Ministry eyes close watch on prices during Tet holiday
The Ministry of Finance has asked its Price Management Department to keep a close watch on market supply and demand as well as price developments, especially of essential goods, during the Tet (Lunar New Year) holidays.
According to the department, in January, also the month the Tet holidays fall this year, the prices of several goods might be on an uptrend.
Pork prices are anticipated to increase in the first months of 2020 due to a shortage of supply as an impact of African swine fever last year while repopulation had not been effective.
The department’s Director Nguyen Anh Tuan said price management would be enhanced from the beginning of this year to achieve the Government’s target of keeping inflation at below 4 per cent for the year.
There would be no increases in prices of goods and services under the management of the Government in the first quarter, the department said, adding that prices of essential goods and services, such as pork, recreation services fees and transportation fees would be tightly controlled.
Prices were forecast not to see significant increases during Tet because a large supply of goods was already prepared, according to the department.
Prices of essential goods were predicted to rise by 7-10 per cent, though pork might rise 10-15 per cent.

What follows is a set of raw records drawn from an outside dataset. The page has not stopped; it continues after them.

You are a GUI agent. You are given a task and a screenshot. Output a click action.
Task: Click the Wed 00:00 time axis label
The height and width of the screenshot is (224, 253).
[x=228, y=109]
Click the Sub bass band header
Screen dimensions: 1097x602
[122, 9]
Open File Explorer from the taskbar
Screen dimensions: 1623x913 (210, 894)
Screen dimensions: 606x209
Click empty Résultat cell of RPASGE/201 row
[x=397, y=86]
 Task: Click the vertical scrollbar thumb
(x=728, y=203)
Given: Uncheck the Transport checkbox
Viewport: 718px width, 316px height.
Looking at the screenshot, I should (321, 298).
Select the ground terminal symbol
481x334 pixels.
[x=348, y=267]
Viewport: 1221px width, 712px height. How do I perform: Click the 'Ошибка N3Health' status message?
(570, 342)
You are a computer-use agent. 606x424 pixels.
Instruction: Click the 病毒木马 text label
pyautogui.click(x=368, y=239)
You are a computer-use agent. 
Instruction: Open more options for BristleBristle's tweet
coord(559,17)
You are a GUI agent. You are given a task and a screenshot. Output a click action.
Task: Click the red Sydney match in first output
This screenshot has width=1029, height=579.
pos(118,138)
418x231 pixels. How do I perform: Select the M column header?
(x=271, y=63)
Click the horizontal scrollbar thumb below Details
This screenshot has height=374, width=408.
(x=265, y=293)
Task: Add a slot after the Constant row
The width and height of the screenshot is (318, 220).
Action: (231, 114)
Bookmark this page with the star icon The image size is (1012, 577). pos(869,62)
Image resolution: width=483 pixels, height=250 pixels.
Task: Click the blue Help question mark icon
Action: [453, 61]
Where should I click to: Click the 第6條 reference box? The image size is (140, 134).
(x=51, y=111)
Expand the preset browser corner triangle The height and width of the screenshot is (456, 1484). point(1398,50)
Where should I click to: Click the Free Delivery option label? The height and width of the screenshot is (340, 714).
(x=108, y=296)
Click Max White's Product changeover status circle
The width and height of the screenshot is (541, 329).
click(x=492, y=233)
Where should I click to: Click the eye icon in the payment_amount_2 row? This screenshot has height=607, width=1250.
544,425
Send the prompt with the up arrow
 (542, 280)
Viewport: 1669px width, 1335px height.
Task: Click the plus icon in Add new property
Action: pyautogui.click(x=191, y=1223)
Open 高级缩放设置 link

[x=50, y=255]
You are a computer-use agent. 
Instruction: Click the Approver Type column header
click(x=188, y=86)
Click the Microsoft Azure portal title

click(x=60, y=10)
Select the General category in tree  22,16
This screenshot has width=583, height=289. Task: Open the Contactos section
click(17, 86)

“There will be no shortage of essential goods and prices will not increase too much,” Tuan said.
Purchasing power for Tet holidays was predicted to increase by about 10-12 per cent over the same period as last year and 15-20 per cent compared to other months, according to the ministry’s Domestic Department.
Peak days for shopping would be this week and there would be high demand for high-quality food.
To date, 57 out of 63 provinces and cities have reported about their preparations of goods for Tet and 28 of them implemented price stabilisation programmes.
Their report showed that the volume of goods firms prepared for Tet was 20-25 per cent higher than other months and goods for price stabilisation programmes 10 per cent higher than last year.